- [MATERIAL PROVIDED]
# # # # # # #
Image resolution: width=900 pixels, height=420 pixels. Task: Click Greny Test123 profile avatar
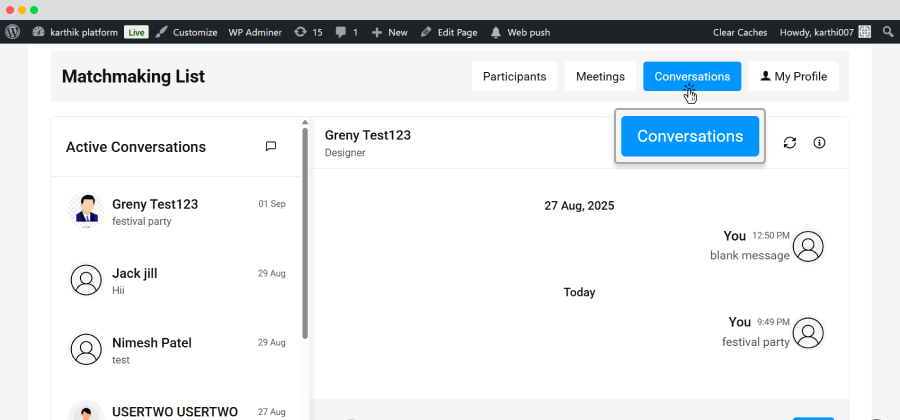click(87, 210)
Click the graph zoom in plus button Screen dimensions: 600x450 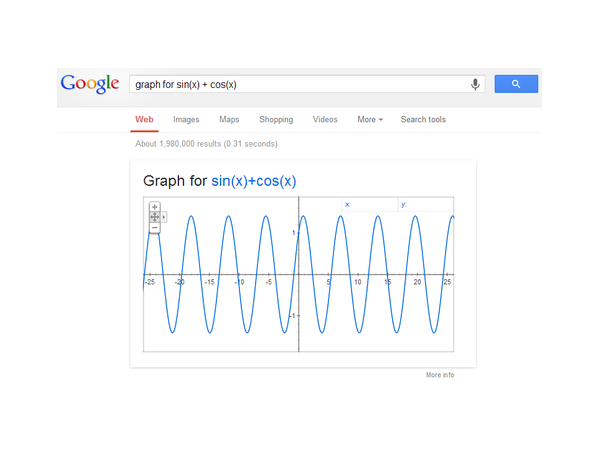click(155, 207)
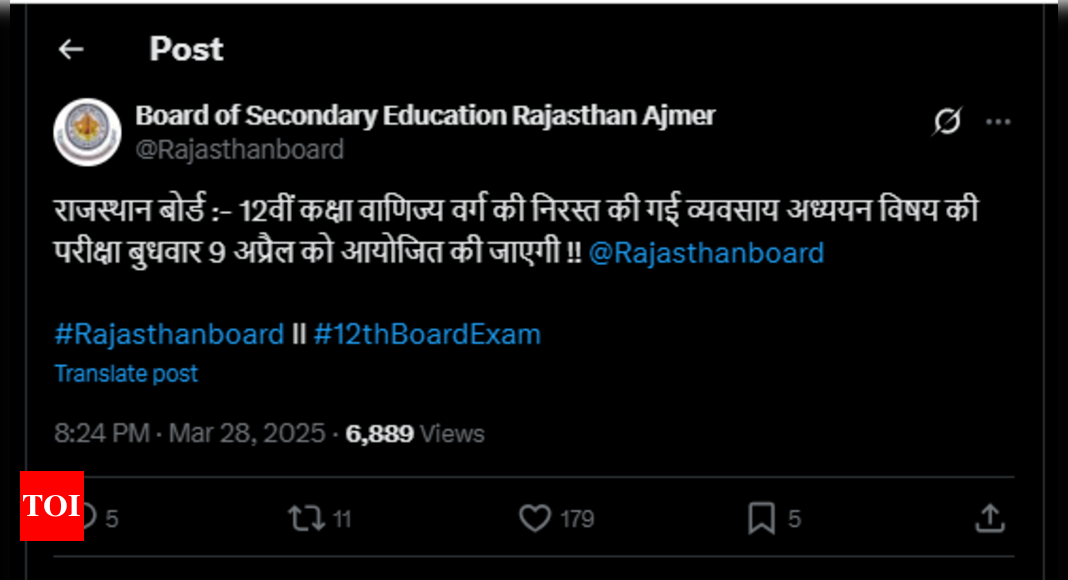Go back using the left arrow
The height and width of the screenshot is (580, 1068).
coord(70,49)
# # # # # # #
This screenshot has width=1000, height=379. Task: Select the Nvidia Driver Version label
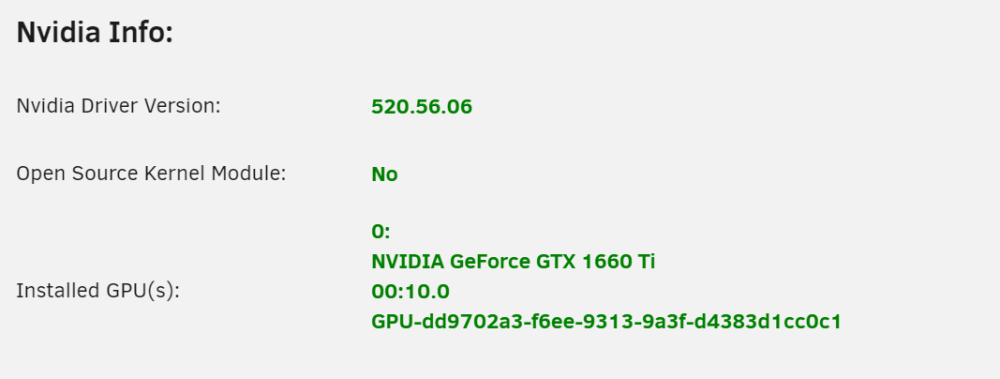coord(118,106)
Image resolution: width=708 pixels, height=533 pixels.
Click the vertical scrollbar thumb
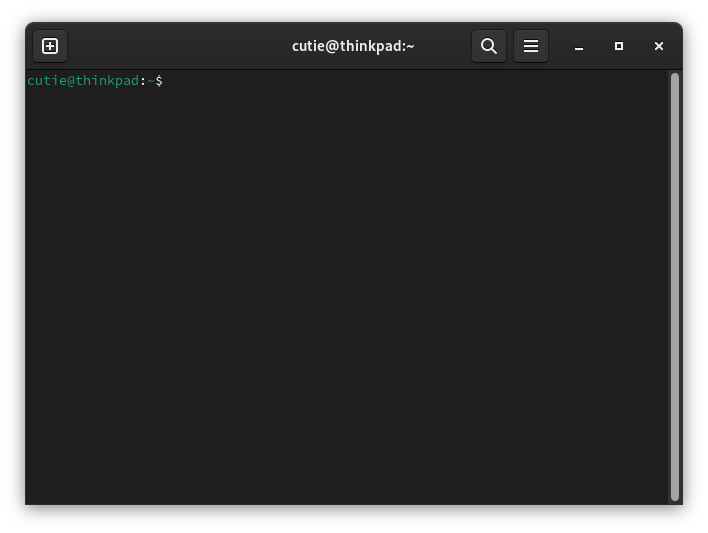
# # # # # # #
- [DIRECTIONS FOR THIS TASK] From the line that has "Image resolution: width=708" through the line that has "Click the vertical scrollbar thumb", copy every line exactly as it appears above, and leave out all others.

- [RESULT]
Image resolution: width=708 pixels, height=533 pixels.
Click the vertical scrollbar thumb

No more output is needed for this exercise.